Nun sei erst einmal recht herzlich bedankt für Deinen so lieben Sonntagsbrief! Mein lieber, guter [Roland]!! Ich will ihm ja ganz fein brav, ganz still und ganz vernünftig zuhören! Meinem lieben, langen, guten [Di]ckerle! Du!! hast ja so recht, es ist ja doch alles so lieb und gut gemeint; alles, was Du mir sagen willst, mit väterlicher Stimme, Du!! Und ich versprech’ Dir, mein liebster, bester Großer, Du! Aber mit einem langen — bangen Atemzug — ich will ganz ruhig sein, warten. Ich habe nicht so viel Geduld wie Du. In vielen Dingen nicht. Und wie ich einst in Schmilka vor Deiner Schulstubentür lauschend, wartend auf Dich, stand. Ach Du! Da wäre ich lange mit einem Donnerwetter dazwischengefahren, wenn’s ewig nicht klappt! Ich will Gedul[d] lernen, auch bei Dir, von Dir, Du!! Wie gut, daß Du nicht auch so bissel wild bist wie ich. Ich glaub, da hätte es sonst schon manchmal eingeschlagen, hm? Aber es ist wahr, Du! Und es steht doch bitterer Ernst hinter Deiner lieben, gutgemeinten Warnung: Du möchtest mich stark und gesund wiedersehen! Und ich will auch immer an unser langes Leben denken, das ja noch vor uns liegt! Herzlieb!! Du!! Ich will.

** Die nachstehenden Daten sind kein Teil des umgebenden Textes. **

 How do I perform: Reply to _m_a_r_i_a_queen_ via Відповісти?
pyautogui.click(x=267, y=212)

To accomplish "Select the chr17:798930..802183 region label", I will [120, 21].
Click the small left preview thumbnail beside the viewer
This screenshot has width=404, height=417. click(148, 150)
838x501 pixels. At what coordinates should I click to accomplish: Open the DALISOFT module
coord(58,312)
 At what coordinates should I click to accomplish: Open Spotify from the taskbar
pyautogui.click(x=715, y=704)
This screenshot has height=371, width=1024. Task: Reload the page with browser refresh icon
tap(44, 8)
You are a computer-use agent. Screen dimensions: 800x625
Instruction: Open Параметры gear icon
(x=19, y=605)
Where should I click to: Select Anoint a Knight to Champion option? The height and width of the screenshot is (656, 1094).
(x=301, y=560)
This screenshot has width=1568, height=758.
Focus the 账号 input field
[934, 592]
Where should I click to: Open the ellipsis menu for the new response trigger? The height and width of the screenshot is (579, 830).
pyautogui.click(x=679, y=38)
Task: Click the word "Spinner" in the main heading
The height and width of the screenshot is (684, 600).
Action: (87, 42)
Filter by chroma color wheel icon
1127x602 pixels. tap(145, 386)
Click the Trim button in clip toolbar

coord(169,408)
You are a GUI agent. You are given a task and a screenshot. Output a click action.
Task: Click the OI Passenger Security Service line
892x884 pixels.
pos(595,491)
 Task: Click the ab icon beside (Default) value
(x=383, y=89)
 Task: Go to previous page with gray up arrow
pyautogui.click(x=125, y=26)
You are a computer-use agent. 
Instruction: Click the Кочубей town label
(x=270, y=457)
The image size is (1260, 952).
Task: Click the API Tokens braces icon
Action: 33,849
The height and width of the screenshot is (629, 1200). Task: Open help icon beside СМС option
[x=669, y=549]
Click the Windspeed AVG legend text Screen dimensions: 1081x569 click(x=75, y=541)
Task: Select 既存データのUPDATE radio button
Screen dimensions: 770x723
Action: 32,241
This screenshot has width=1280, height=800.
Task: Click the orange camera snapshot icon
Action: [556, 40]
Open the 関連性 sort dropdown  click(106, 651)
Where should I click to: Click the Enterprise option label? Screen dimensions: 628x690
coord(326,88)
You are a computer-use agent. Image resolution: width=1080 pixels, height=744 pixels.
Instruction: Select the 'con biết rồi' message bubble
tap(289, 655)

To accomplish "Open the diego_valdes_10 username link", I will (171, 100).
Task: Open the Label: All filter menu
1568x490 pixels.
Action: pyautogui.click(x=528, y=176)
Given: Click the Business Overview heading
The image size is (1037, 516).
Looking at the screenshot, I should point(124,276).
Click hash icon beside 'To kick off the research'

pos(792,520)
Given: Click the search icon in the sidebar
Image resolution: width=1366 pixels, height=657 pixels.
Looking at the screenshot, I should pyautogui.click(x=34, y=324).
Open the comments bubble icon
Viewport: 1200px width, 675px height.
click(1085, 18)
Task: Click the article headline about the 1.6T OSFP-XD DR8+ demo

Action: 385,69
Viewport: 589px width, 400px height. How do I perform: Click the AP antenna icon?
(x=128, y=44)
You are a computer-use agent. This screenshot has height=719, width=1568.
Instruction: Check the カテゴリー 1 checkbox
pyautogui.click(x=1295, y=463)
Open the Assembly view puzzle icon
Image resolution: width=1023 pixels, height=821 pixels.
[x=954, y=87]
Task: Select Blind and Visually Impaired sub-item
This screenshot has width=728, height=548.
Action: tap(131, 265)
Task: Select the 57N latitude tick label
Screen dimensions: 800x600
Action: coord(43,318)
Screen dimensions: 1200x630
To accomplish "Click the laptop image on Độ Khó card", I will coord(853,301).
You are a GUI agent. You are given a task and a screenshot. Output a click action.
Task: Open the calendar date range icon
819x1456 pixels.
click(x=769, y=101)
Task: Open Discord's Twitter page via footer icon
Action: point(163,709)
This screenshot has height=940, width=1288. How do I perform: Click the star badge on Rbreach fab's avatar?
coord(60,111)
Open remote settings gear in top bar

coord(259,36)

Du weißt nun, wie ich mich über Deine lieben B[il]der gefreut hab. Und das ist schön, weil auch Du nun ganz genau so froh und glücklich sein kannst, wie ich. Weil wir nun wieder einmal einander glücklich bekennen, wie unendlich lieb wir uns haben. Du!! Ich war am Sonntag ebenso froh wie Du; so heimlich, innerlich froh. Trotzdem ich für den Sonntag nicht das beste Los gezogen hatte. Die große, liebe, heimliche Freude umgab mich wie ein schützender Damm, an [d]en das wenig Schöne; das, wogegen ich mich doch so gesträubt hatte vorher, garnicht heran k[on]nte.

Ich dachte immer: Mal los, frisch voran! Ihr könnt’ mich alle um den Ring pfeifen! Wenn ihr doch wüßtet, wie ich glücklich bin und nochmal so glücklich, wenn ich euch alle nicht mehr um mich sehe! Wenn ich wieder mit ihm allein sein kann, mit meinem Geliebten, mit meinem Einzigen!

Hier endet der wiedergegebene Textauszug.